WHAT YOU NEED TO DO
Count the lines that contain the string "agent" in the records beneath, and respond with the number only.

=== SUPPLIED INFORMATION ===

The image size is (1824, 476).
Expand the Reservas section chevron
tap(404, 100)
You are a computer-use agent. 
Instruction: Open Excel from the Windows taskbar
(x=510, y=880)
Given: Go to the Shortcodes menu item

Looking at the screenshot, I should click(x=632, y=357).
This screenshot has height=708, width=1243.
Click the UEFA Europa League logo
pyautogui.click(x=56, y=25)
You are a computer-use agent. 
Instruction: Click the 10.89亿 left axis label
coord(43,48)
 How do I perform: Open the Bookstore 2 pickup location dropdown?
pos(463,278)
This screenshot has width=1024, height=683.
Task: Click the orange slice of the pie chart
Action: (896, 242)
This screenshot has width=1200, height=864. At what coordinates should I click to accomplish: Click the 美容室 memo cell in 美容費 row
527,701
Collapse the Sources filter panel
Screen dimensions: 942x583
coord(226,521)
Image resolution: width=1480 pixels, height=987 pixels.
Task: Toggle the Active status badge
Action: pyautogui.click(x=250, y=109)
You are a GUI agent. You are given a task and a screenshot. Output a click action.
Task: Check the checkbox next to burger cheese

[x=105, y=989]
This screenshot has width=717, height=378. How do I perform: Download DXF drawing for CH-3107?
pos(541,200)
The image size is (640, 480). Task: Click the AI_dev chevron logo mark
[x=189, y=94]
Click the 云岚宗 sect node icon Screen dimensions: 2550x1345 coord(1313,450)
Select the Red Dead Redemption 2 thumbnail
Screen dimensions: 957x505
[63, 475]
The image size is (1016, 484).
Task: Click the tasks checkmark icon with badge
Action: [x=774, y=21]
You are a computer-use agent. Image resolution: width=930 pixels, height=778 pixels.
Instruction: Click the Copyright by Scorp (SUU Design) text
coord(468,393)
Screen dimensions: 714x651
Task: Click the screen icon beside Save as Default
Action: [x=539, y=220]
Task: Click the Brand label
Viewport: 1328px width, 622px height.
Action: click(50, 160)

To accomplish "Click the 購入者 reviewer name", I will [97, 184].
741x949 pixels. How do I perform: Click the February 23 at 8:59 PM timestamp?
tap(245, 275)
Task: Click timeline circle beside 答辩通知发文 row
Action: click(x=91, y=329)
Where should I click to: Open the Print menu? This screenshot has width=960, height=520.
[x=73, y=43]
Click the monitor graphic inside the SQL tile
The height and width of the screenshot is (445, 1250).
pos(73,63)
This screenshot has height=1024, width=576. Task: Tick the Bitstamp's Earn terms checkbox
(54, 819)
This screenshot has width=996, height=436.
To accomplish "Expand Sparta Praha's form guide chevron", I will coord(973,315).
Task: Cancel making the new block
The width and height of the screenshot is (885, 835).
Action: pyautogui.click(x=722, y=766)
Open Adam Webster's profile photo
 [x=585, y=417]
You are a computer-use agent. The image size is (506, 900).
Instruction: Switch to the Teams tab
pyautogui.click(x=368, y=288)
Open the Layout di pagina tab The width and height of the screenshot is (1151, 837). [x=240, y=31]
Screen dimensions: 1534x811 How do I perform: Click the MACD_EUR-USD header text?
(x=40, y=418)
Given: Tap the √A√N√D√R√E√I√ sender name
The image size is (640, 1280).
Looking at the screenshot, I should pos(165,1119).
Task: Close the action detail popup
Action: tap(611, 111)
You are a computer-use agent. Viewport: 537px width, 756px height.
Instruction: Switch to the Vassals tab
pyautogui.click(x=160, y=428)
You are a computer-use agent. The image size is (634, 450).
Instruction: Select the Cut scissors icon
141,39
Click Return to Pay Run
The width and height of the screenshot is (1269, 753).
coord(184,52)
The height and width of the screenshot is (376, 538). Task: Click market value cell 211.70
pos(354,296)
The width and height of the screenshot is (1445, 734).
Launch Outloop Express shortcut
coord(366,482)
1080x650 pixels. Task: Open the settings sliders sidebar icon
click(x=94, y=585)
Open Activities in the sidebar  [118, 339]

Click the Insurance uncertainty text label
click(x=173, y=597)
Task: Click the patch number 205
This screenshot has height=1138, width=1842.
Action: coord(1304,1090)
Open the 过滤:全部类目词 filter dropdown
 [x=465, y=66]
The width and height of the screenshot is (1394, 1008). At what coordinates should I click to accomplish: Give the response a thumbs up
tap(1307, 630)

===

ANSWER
7